Cloudera and Teradata have jointly published a nice paper here that presents an interesting perspective of how Hadoop and an EDW play together. Simply put, Hadoop becomes the staging area for “raw data streams” while the EDW stores data from “operational systems”. Hadoop then analyzes the raw data and shares the results with the EDW. Two early examples provided suggest:
- Click stream data is analyzed to identify customer preferences that are then shared with the EDW. Note that the amount of data sent from Hadoop to the EDW would be fairly small in this case.
- Detailed data is stored on Hadoop to build analytic models. The models are then transferred to the EDW to score sales activity data. Note that in this scenario the scored activity detail has to live in Hadoop to perform modeling… but it is unclear why it has to live in the EDW as well. I presume that scoring takes place on the EDW instead of in Hadoop for performance reasons… but maybe the data, the modeling, and the scoring should just take place in Hadoop?

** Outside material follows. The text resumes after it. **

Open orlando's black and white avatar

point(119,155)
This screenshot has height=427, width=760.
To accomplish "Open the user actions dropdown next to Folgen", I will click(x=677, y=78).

The paper then positions Hadoop as an active archive. I like this idea very much. Hadoop can store archived data that is only accessed once a month or once a quarter or less often… and that data can be processed directly by Hadoop programs or shared with the EDW data using facilities such as Teradata’s SQL-H, or Greenplum‘s External Hadoop tables (not by HAWQ, though… see here), or by other federation engines connected to HANA, SQL Server, Oracle, etc.
But think about the implications on how much data has to stay in your EDW if you archive everything older than 90, or even 180, days to Hadoop. The EDW shrinks significantly and the TCO advantage to your Enterprise will be significant. This is very cool.
There is one item in the paper I disagree with, though… and another statement that I think has a very short shelf-life.
The paper suggests that indexes, materialized views, aggregate join indexes, and other tweaks are what differentiates an EDW. I believe that reliance on these structures make for a fragile EDW where only some queries can run fast. I like Teradata better when it just robustly scans fast and none of these redundant-data tuning artifacts are required (more here and here). Teradata was the original scan-fast DBMS… it is more than capable.
The paper also suggests that an EDW maintains value by including a sophisticated cost-based optimizer that uses data demographic statistics to identify an optimal query execution plan. I agree that Hadoop lacks this now… but there are several projects like Cloudera Impala that will eliminate this gap in the near term.
I believe that if you read between the lines you will see more evidence to support my belief (here) that Hadoop will squeeze the EDW vendors hard… and that the size of a squeezed EDW will then fit in an in-memory database.